Kuasa Hukum Dosen Cabul Unej Minta Hakim Tolak Keterangan Saksi
Kuasa hukum dosen Unej berinisial RH, terdakwa kasus pencabulan terhadap anak di bawah umur meminta majelis hakim menolak keterangan saksi yang dihadirkan jaksa penuntut umum (JPU). Hal itu disampaikan kuasa hukum RH, Freddy Andreas Caesar dalam sidang pembacaan duplik, Rabu, 10 November 2021.
Diketahui dalam nota pembelaan yang disampaikan sebelumnya, Andreas meminta agar RH diputus bebas kepada majelis hakim Pengadilan Negeri Jember. Sebab, kesaksian saksi-saksi yang dihadirkan oleh jaksa penuntut umum dikategorikan sebagai saksi Estimonium De Auditu.
Pledoi yang dibacakan kuasa hukum RH kemudian ditanggapi Jaksa Penuntut Umum. JPU dalam repliknya tetap pada tuntutan awal. RH dituntut delapan tahun penjara karena terbukti secara sah melakukan tindak cabul kepada korban.
JPU secara tidak langsung membenarkan bahwa saksi yang dihadirkan termasuk kategori Testimonium De Auditu. Kendati demikian JPU menyatakan saksi itu diperbolehkan dengan mendasarkan pada dasar putusan Mahkamah Konstitusi No 65/PUU-VIII/2010 yang pada intinya putusan MK itu memperluas definisi saksi dalam KUHAP.
Replik JPU itu kemudian dijawab oleh Andreas selaku kuasa hukum RH. Dalam duplik yang dibacakan di hadapan majelis hakim itu, Andreas tetap pada prinsip awal bahwa testimonium de auditu tidak dapat diterima sebagai alat bukti yang sah berdasarkan Hukum Acara Pidana.

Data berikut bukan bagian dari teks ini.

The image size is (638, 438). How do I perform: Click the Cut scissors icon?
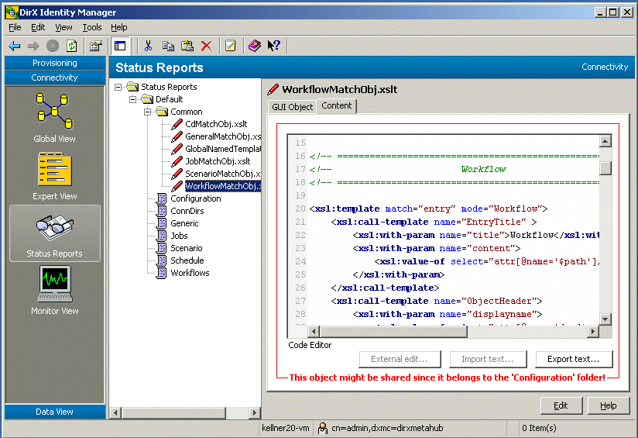[149, 47]
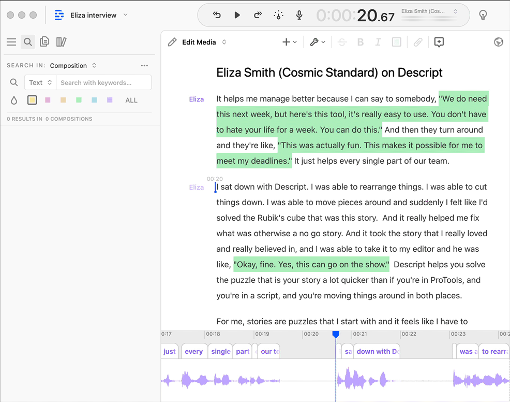Toggle italic formatting in the toolbar
This screenshot has height=402, width=510.
378,42
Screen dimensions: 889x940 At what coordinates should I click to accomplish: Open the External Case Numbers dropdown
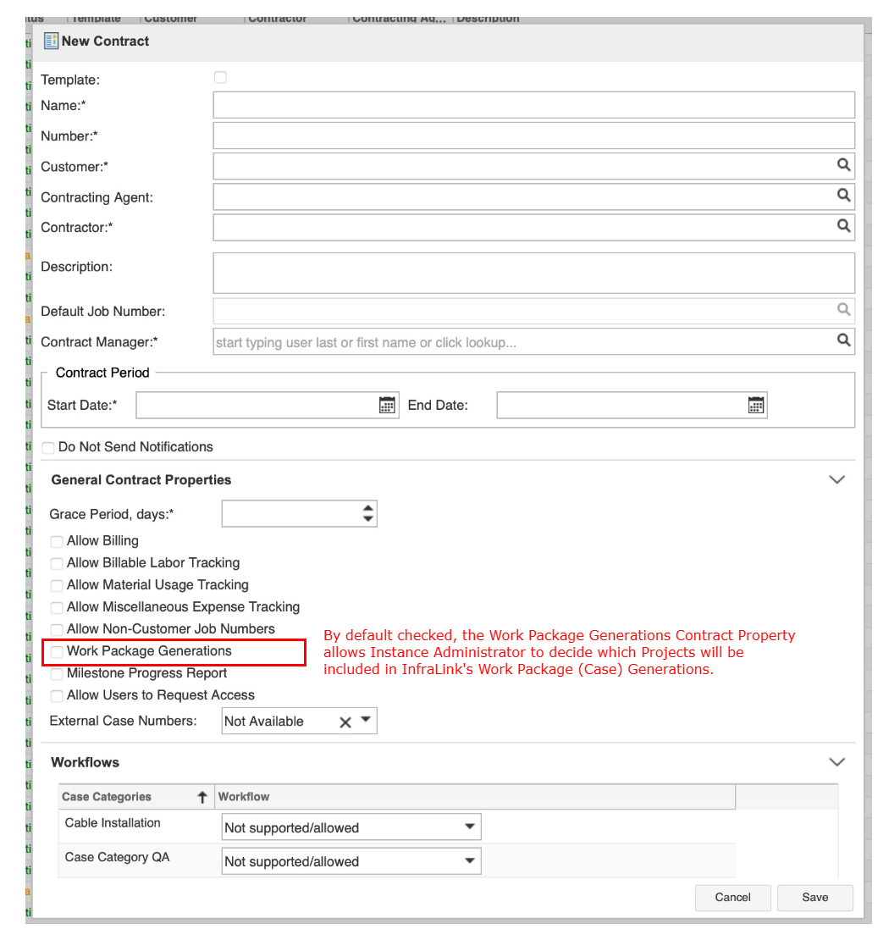tap(366, 721)
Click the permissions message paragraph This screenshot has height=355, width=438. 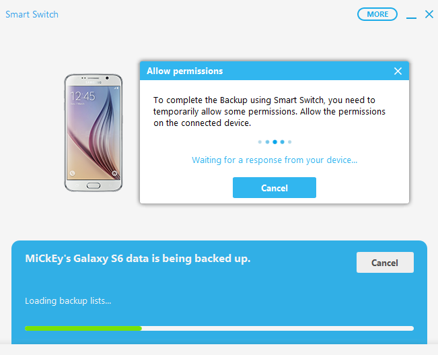pos(269,111)
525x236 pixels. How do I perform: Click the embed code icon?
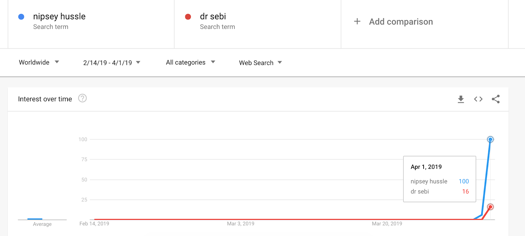(x=478, y=99)
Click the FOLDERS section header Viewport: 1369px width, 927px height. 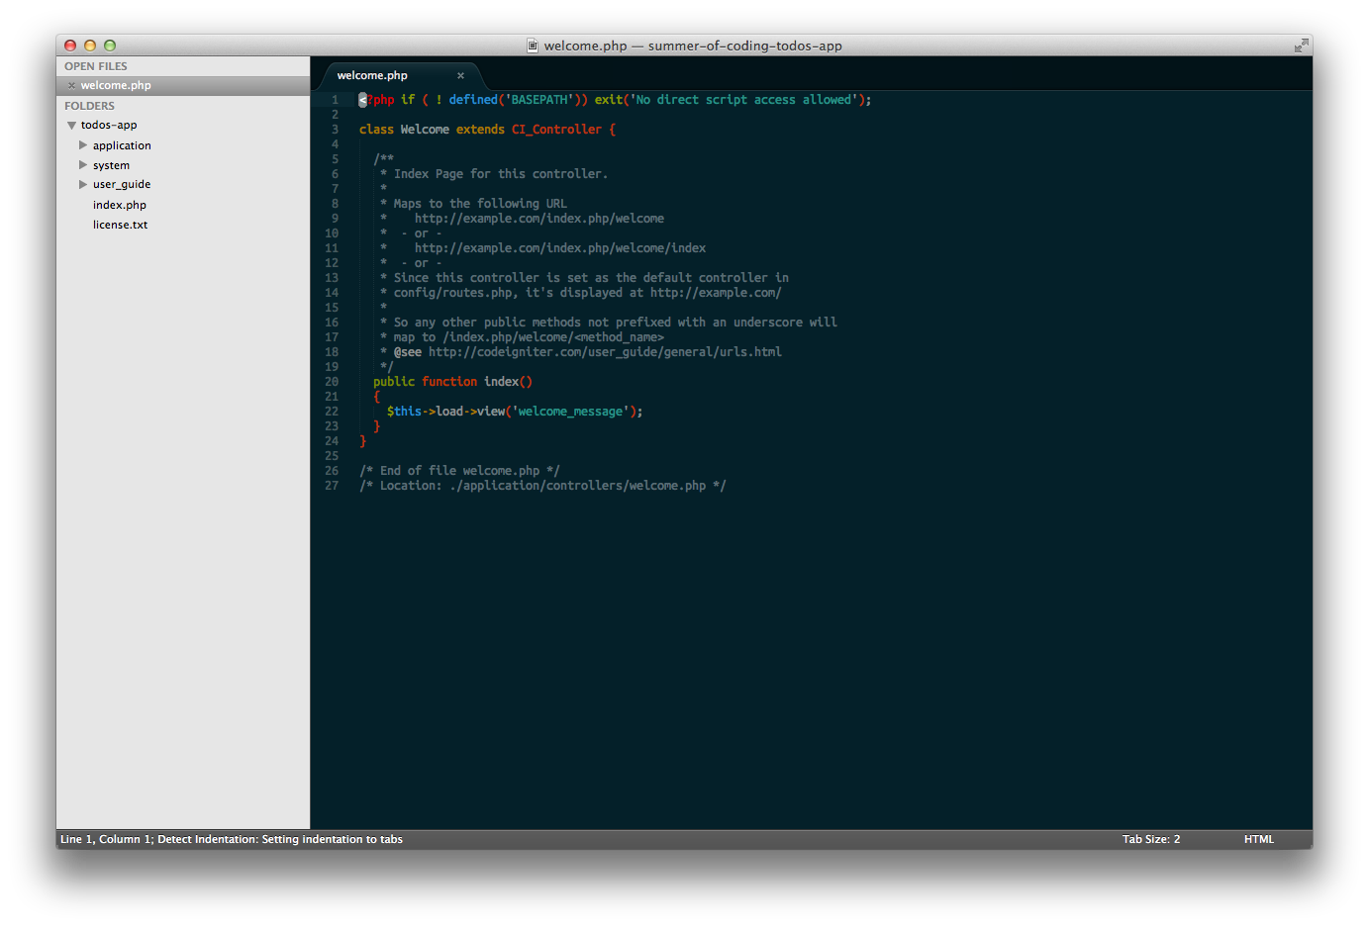coord(89,106)
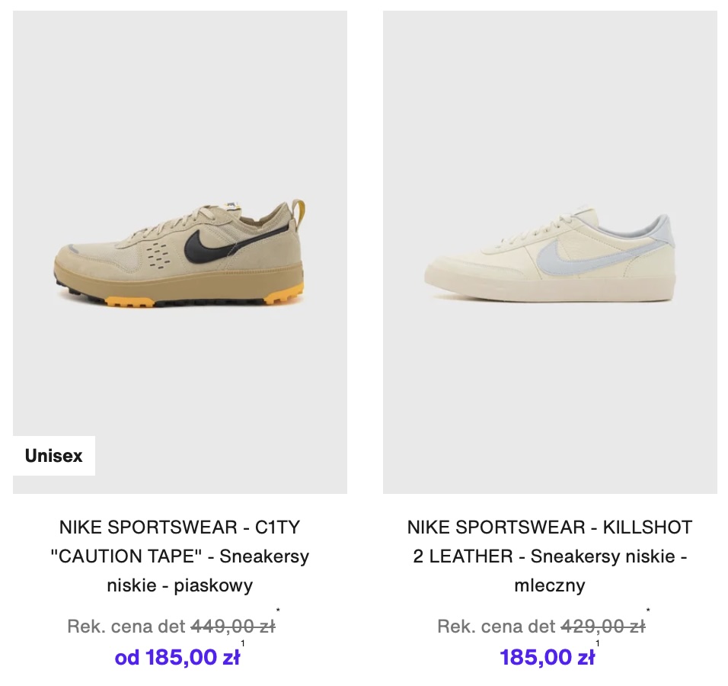The image size is (728, 686).
Task: Click the crossed-out 449,00 zł price
Action: click(x=232, y=627)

Andreas menilai JPU tidak memahami putusan Mahkamah Konstitusi No 65/PUU-VIII/2010 secara utuh. “Tampaknya JPU tidak memahami secara utuh mengenai materi putusan MK yang sempat viral karna diajukan oleh seorang mantan Menteri Hukum dan HAM Prof. Dr. Yusril Ihza Mahendra,” jelas Andreas.
Menurut Andreas putusan MK No. 65/PUU-VIII/2010 tersebut mengacu pada Undang-Undang No 8 Tahun 1981 pasal 65 tentang hukum acara pidana yang berbunyi “Tersangka atau terdakwa berhak untuk mengusahakan dan mengajukan saksi dan atau ahli guna memberikan keterangan yang menguntungkan bagi dirinya”. Tetapi hal tersebut dibatasi dengan adanya definisi saksi yang terdapat pada pasal 1 angka 26 sehingga muncullah putusan MK No. 65/PUU-VIII/2010 yang memperluas definisi saksi demi melindungi hak-hak tersangka dan atau terdakwa.
Sedangkan dalam kasus RH lanjut Andreas, saksi Testimonium De Auditu merupakan saksi yang memberatkan terdakwa. Padahal sesuai putusan MK itu keterangan saksi yang boleh dikategorikan sebagai saksi Testimonum De Auditu hanyalah untuk keterangan saksi-saksi a de charge (saksi yang meringankan) dalam kepentingan pembelaan terdakwa, bukan malah saksi-saksi a charge alias saksi yang memberatkan. “Jadi sudah sepantasnya majelis hakim menolak keterangan saksi yang dihadirkan jaksa karena masuk dalam kategori saksi Testimonium De Auditu,” pungkas Andreas.